GIVEN EXERCISE 1 >>
Using the biography of Chaim Leib Fox below, decide whether each statement agrees with it: (a) Fox was born in Warsaw; (b) Fox contributed more than 3,000 articles to the Leksikon fun der Nayer Yidisher Literatur; (c) Fox emigrated to the U.S. in 1948. Answer yes or no for each and quote the words that decide it.
GIVEN EXERCISE 2 >>
According to the biography of Chaim Leib Fox below, what is the title of his monograph about Łódź?

TEXT SEGMENT >>
****************************************
= Chaim Leib Fox =

Yiddish poet, writer and journalist (1894–1984)

Chaim Leib Fox (born Chaim Leib Fuchs/Fuks, 1894 – 1984), was a Yiddish poet, writer and journalist associated with literary life of Łódź after World War I. After emigrating to the U.S. in 1953, Fox worked on encyclopaedic projects, contributing over 3,000 articles for the Leksikon fun der Nayer Yidisher Literatur and publishing Hundert yor yidishe un hebreyishe literatur in Kanade on Canadian-Jewish diaspora.

== Life ==
Chaim Leib Fuchs was born in 1894 in Łódź. He played a significant role in the literary life of the city, where he cofounded the Łódź writers’ group and joined the avant-garde artistic group Yung-yidish. His poems, essays and prose appeared in Insel, Lodzer veker, Literarishe Bleter, Folkstsaytung and Vilner tog. His poetry was rich in religious and national themes. Fox wrote about the experience of living in Łódź in many essays and a monograph called Lodzh shel Mayle (1972). In the mid‑1920s he married writer Rikuda Potash; the couple had a daughter who was born in 1926. He briefly associated with General Jewish Labour Bund, then joined the Labor Zionists.
****************************************
COLLECTED MATERIAL >>
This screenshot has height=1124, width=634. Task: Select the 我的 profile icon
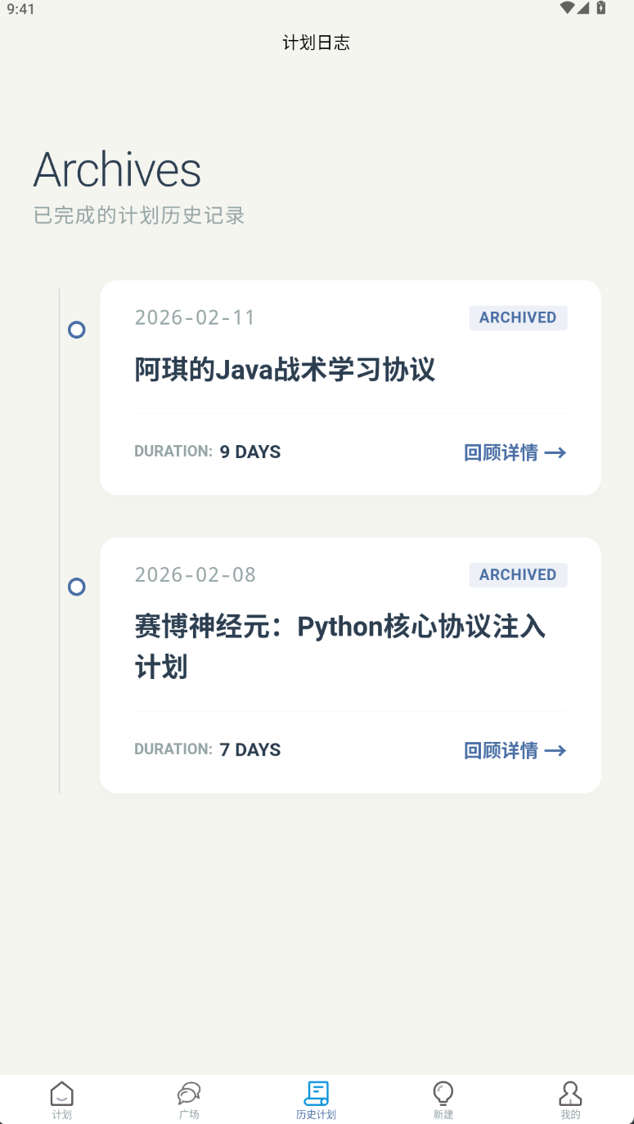(570, 1093)
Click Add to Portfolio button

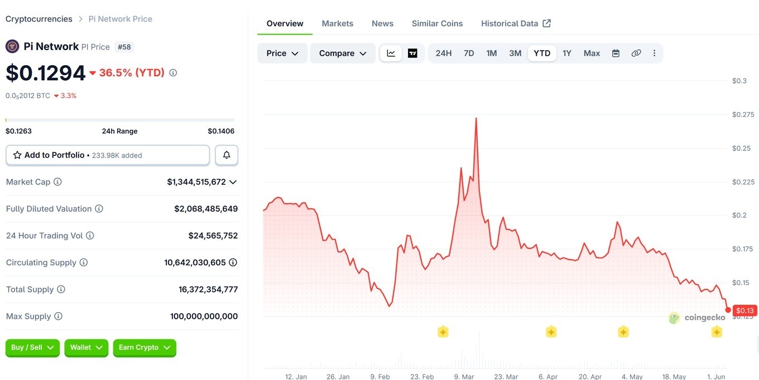[108, 155]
****************************************
WORKED SOLUTION 1 >>
(a) No: "Chaim Leib Fuchs was born in 1894 in Łódź."
(b) Yes: "contributing over 3,000 articles for the Leksikon fun der Nayer Yidisher Literatur"
(c) No: "After emigrating to the U.S. in 1953"

WORKED SOLUTION 2 >>
Lodzh shel Mayle (1972)